* [Aim of the exercise] Find how many lines below mention "click". Nothing but the number is needed.

* [Available data]
*** Begin section ***

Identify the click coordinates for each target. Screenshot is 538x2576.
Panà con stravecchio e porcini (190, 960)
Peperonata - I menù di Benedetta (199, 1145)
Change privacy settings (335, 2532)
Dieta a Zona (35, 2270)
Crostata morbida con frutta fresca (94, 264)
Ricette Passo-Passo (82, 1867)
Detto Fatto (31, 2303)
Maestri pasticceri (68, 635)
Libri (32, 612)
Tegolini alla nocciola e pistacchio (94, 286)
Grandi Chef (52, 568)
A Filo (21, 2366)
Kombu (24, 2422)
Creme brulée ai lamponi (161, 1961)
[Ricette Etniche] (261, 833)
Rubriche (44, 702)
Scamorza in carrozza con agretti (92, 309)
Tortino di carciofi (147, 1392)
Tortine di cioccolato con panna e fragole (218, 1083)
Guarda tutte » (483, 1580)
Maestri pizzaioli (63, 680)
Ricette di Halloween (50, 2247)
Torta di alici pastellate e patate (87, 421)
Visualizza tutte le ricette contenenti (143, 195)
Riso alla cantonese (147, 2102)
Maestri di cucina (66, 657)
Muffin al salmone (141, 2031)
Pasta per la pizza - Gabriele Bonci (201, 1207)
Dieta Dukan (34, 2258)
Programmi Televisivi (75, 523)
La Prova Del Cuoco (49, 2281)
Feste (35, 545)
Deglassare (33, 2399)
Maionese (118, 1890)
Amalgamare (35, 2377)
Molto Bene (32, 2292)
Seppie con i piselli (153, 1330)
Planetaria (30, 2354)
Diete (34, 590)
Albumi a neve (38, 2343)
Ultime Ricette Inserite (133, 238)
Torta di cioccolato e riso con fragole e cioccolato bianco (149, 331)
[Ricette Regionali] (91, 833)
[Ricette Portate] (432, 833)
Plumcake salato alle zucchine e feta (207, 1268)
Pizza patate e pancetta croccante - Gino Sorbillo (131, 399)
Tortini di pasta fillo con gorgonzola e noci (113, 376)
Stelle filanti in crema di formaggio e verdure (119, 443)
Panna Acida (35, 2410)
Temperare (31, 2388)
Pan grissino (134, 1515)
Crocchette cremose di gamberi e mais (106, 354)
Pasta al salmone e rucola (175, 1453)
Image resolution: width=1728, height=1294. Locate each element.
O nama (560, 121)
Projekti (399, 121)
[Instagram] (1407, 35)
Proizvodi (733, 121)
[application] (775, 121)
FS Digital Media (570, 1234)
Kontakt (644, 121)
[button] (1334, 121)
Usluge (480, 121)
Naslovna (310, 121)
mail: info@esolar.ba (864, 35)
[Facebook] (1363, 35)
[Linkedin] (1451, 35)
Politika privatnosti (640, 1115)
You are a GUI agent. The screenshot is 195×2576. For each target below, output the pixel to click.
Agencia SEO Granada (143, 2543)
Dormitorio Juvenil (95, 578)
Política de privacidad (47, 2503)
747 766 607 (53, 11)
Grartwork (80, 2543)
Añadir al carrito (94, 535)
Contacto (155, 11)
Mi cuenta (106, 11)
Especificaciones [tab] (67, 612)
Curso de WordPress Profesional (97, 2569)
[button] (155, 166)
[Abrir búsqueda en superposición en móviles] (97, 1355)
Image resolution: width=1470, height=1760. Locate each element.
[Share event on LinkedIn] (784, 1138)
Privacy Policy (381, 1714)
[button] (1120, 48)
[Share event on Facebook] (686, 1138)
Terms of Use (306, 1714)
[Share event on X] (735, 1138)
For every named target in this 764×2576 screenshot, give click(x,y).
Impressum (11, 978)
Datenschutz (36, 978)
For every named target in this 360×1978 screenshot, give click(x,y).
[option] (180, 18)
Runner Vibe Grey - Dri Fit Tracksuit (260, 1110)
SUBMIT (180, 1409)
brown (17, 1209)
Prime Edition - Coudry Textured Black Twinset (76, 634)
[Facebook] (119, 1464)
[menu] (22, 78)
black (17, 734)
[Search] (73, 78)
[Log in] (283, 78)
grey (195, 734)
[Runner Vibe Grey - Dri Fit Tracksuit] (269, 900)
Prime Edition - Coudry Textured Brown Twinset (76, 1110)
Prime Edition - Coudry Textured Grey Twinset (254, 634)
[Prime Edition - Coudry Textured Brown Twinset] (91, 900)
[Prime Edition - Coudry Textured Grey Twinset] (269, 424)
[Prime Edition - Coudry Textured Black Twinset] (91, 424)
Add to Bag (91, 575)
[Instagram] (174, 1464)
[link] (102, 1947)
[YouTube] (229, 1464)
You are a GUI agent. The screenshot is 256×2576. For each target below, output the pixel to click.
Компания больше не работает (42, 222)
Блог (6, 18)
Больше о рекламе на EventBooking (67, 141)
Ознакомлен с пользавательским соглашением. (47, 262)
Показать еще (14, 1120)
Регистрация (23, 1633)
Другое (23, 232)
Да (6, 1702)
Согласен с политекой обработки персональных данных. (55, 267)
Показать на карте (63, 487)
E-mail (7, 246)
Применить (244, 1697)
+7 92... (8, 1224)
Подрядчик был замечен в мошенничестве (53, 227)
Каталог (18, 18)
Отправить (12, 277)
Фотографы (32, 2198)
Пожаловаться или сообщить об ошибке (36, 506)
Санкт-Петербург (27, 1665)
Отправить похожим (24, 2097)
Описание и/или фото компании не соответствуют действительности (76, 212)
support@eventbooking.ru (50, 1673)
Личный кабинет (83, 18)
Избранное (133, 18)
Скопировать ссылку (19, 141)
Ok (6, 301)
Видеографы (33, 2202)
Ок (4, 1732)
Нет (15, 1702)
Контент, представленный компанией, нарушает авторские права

*** End section ***

* [Result of the task] 5